SUPPLIED RECORDS
┌────────

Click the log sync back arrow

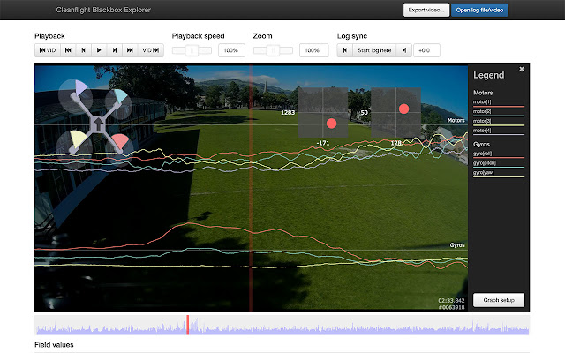[x=344, y=51]
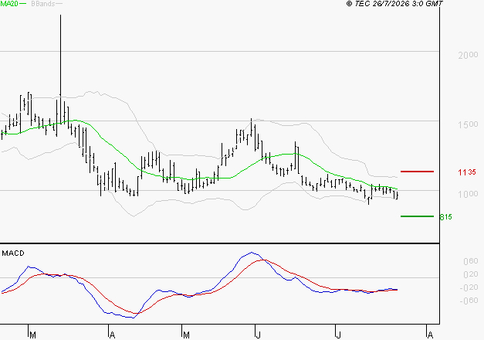Click the 1000 price axis label
This screenshot has width=484, height=340.
(x=468, y=194)
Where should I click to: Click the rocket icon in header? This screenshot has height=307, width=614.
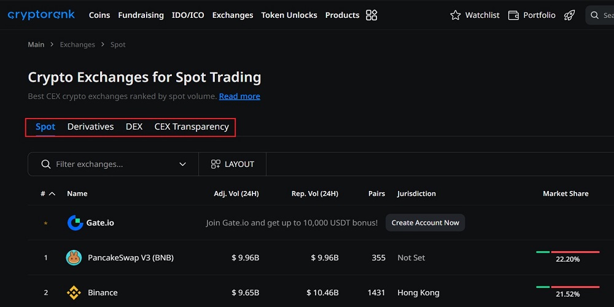569,15
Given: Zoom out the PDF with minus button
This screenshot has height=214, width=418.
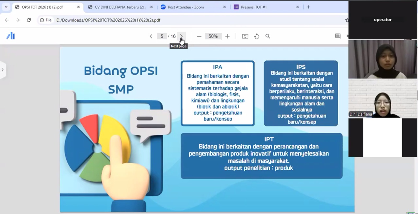Looking at the screenshot, I should (x=199, y=36).
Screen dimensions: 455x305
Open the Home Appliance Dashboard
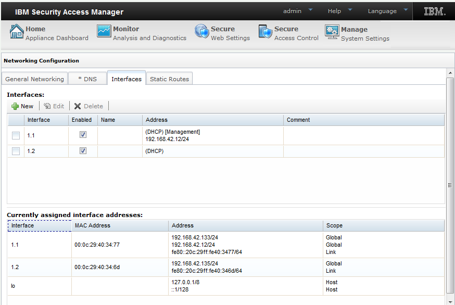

└────────

EXERCISE PROMPT
Write out all of the rows above word for word, without the pictures.

RESPONSE FOR THIS EXERCISE
Click the log sync back arrow

[x=344, y=51]
Click the 1000 price axis label
This screenshot has width=484, height=340.
(x=468, y=194)
Where should I click to: Click the rocket icon in header? This screenshot has height=307, width=614.
569,15
Given: Zoom out the PDF with minus button
This screenshot has height=214, width=418.
Looking at the screenshot, I should (x=199, y=36).
Screen dimensions: 455x305
Open the Home Appliance Dashboard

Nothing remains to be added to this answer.